▶ OBJECTIVE: Edit the data below: give again the part that opens with the line containing "The height and" and runs through the end of the data, with "package" replaced by "file" and everything else unchanged. Leave the pictures out of your answer.

▶ GIVEN DATA:
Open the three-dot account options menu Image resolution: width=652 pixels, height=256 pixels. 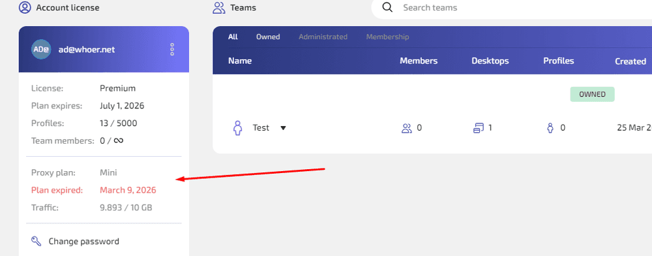pyautogui.click(x=172, y=50)
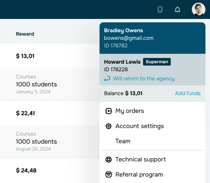Image resolution: width=210 pixels, height=183 pixels.
Task: Open the mobile device icon in header
Action: click(x=160, y=9)
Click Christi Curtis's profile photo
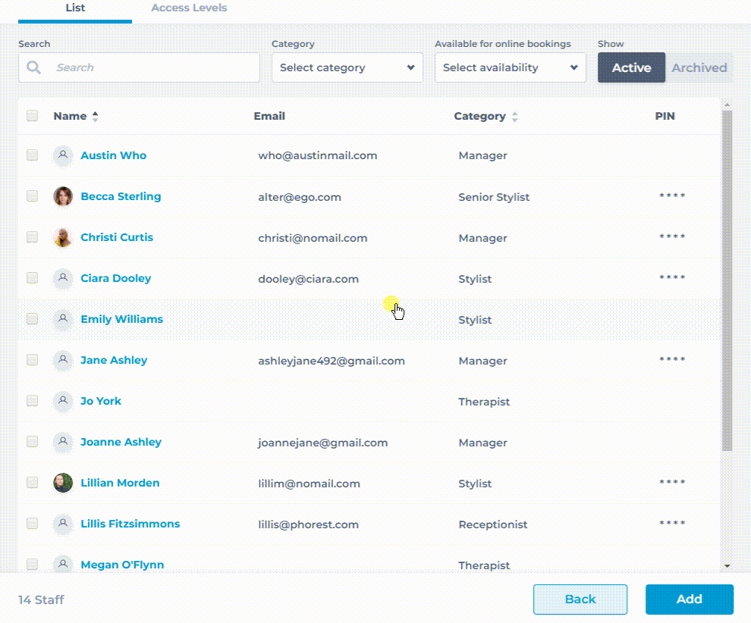Viewport: 751px width, 623px height. pos(62,236)
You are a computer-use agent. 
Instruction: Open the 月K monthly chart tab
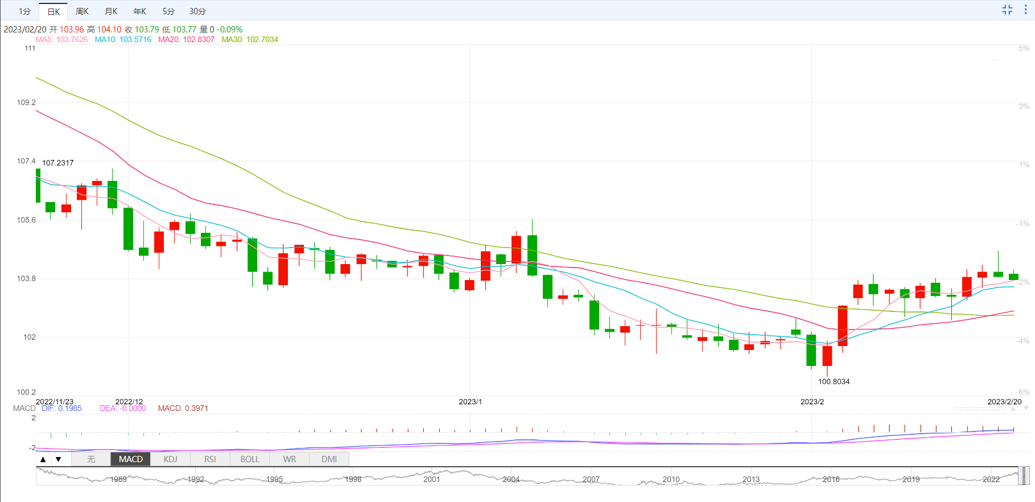click(x=111, y=11)
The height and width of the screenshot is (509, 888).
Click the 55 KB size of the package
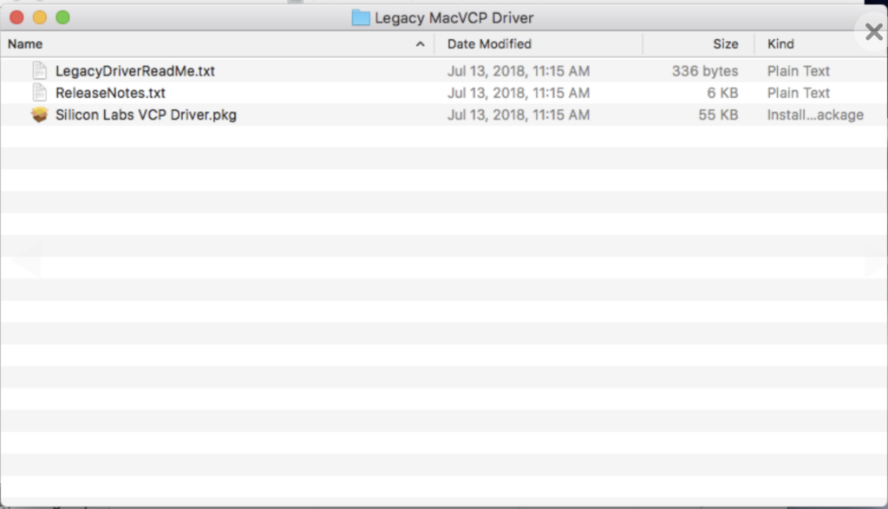coord(718,114)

▶ EXERCISE SOLUTION:
The height and width of the screenshot is (509, 888).
Click the 55 KB size of the file
coord(718,114)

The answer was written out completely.